A comida, no entanto, não aparece nas lembranças mais instantâneas. Embora a cozinha trabalhe direito, sem grandes solavancos. Embora o chef Thiago Miguel, ex-Kaá, respeite pontos de cocção e apresente bem suas receitas. Talvez falte um certo traço de personalidade, um caráter mais marcante. Longe de mim querer pegar o Beato para Cristo (que me perdoem os mais católicos). Mas talvez seja o problema de se destacar atuando numa linha tão em voga na cidade, seguida por tantas novas casas: menu declaradamente variado, levemente italianado, meio contemporâneo, ares moderninhos...

O restaurante abriu há quatro meses, numa região cada vez mais efervescente, a Rua dos Pinheiros (e adjacências). Seu cardápio é mais ou menos sucinto; seus preços ficam naquele patamar paulistano de R$ 25 em média para as entradas, R$ 50 para os pratos. E claro que há coisas bem feitas. Gostei do prime rib de porco (R$ 45), servido com risoto de alecrim, o melhor item provado. E, em menor escala, do entrecôte com fritas (R$ 49) e da entrada quinua ao curry (R$ 21). E não consegui perceber direito o sabor (como se os pratos falassem tão baixo a ponto de serem inaudíveis) do bacalhau mantecato (R$ 25) e do peixe do dia com papillote de legumes (R$ 25).

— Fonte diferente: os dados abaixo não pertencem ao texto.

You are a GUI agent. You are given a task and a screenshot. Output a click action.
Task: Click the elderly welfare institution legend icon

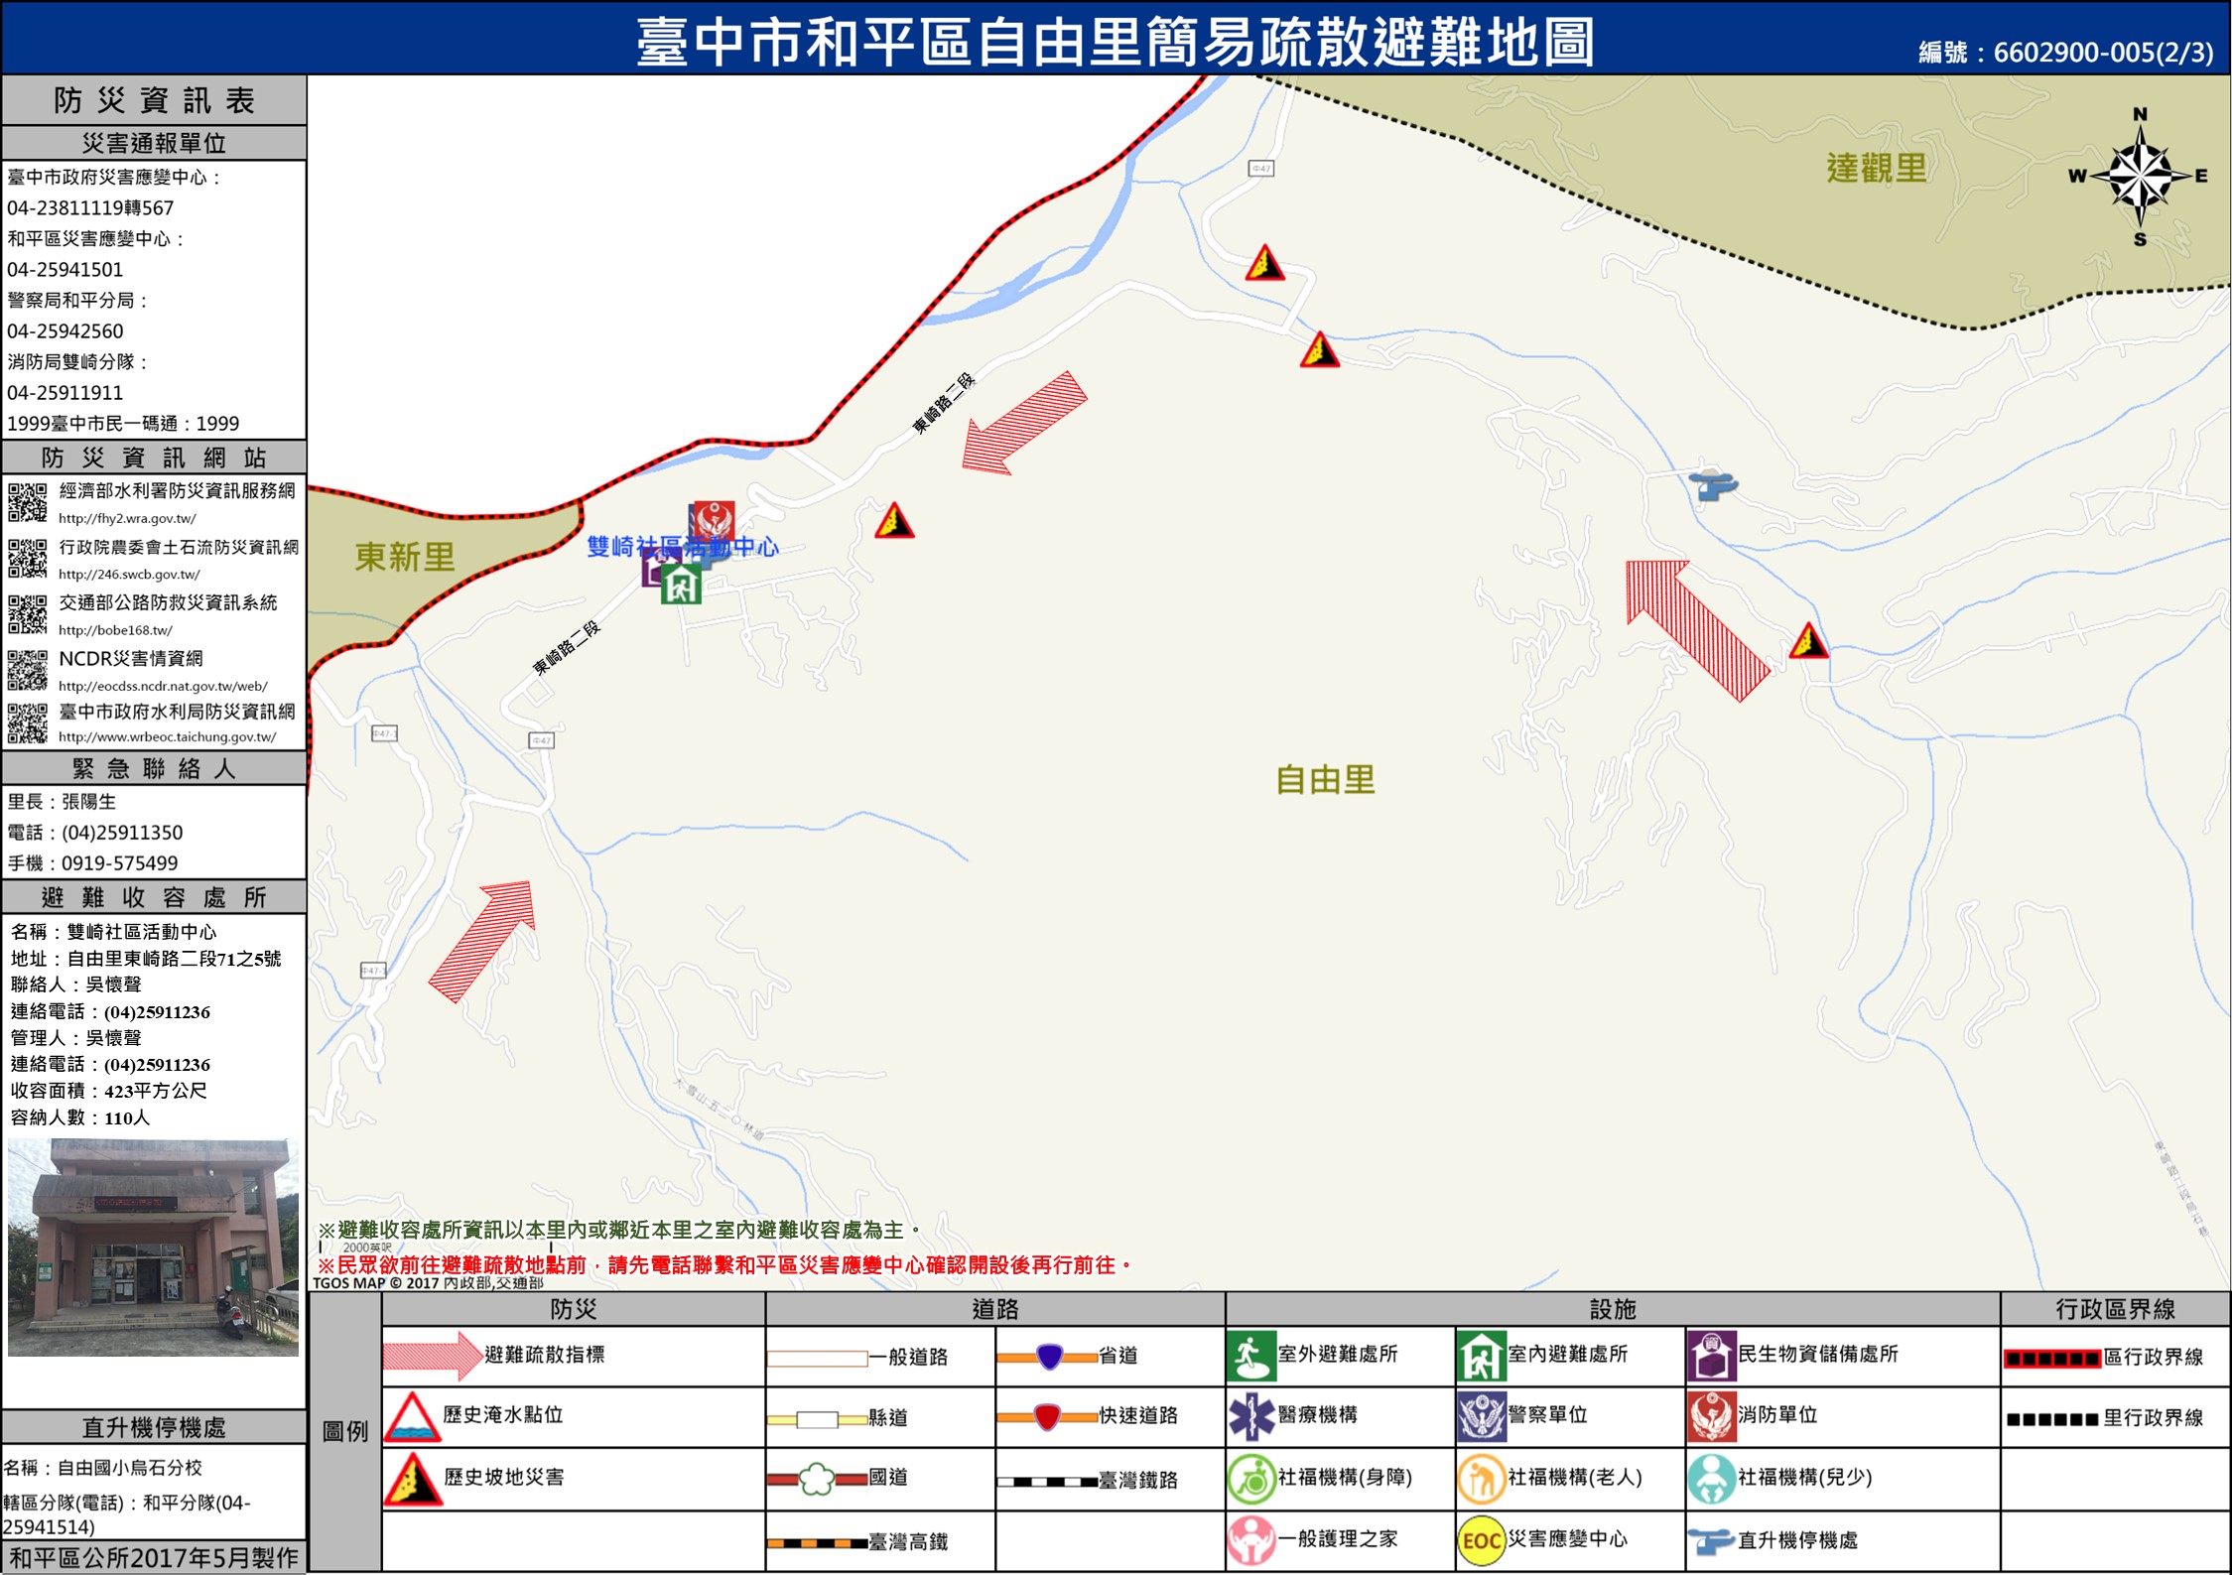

Mas vale pensar sobre outras duas sugestões. O tartare de cordeiro (R$ 26), que é bem cortado, vem com fritas decentes, mas, de tão condimentado, perde a característica ovina. E o linguini carbonara (sic, R$ 41), que não tem nada a ver com a famosa receita do Lácio - o que é avisado no cardápio e pelos garçons. A massa vem à mesa envolvida por um molho ralo, curiosamente adocicado, junto com deslocadas polpetinhas. Ambos os pratos me lembram uma frase de um veterano crítico musical, que reconto aqui do meu jeito: o improviso só vale a pena se for muito bom; pois, no geral, ele tende a ser inferior ao tema original.

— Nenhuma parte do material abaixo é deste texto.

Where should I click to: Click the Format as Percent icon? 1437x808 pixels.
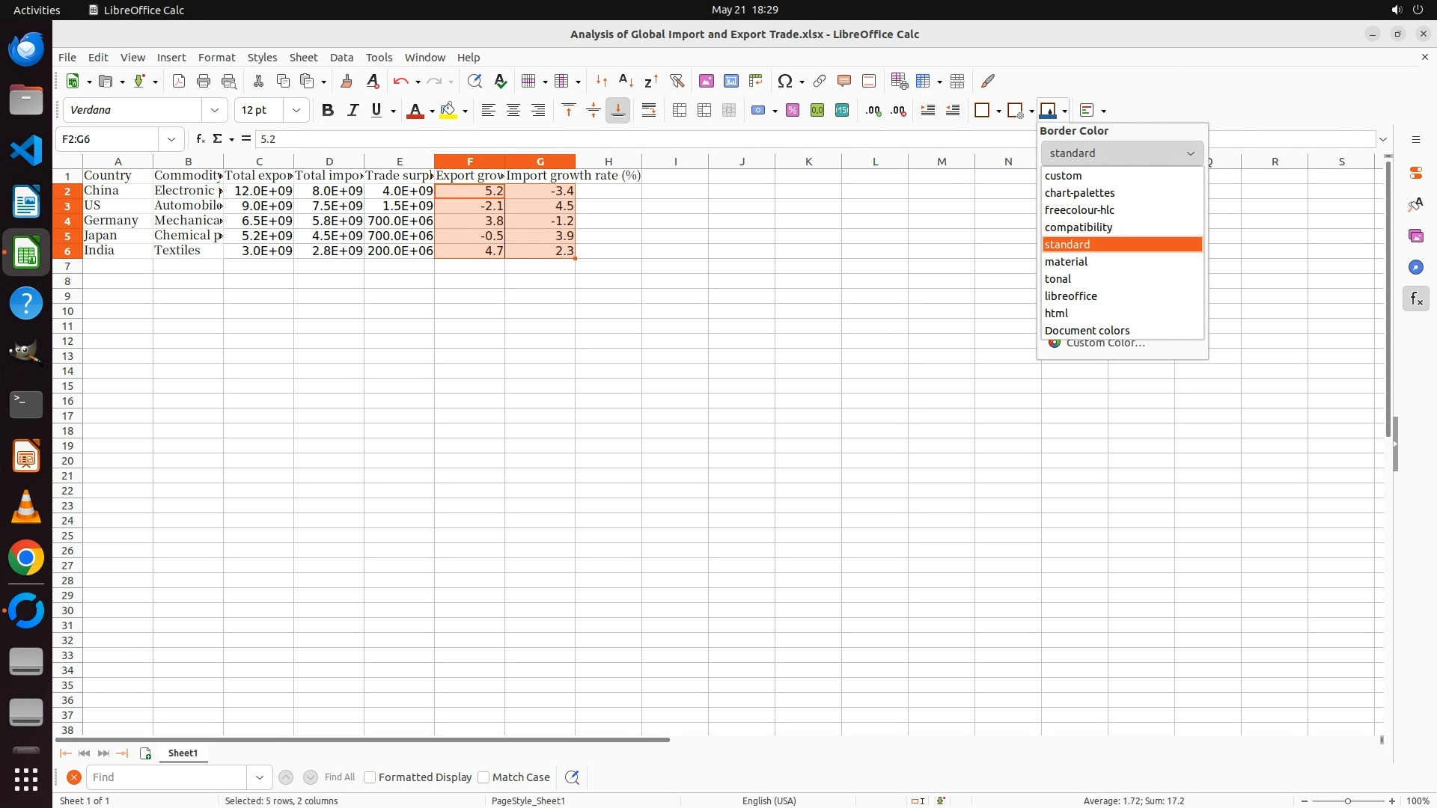click(793, 111)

Por outro lado, fiquei satisfeito com as sobremesas: musse de mascarpone, torta de figo (R$ 18 cada) e cocotte belle helene (R$ 20). Neste último caso, um doce servido com bolo de chocolate, inspirado nas peras belle helene - portanto, outra variação de um clássico. Mas, dessa vez, mais bem-sucedida.

Por que este restaurante?

Porque é uma novidade.

Vale?

Achei caro para um almoço de semana. No jantar, dependendo das escolhas, pode funcionar melhor.

Onde fica

Beato

R. dos Pinheiros, 174, 2538-8107, Pinheiros. 12h/15h30 e 19h30/23h30 (sáb., 13h/17h e 20h/0h30; dom., só almoço, 13h/17h).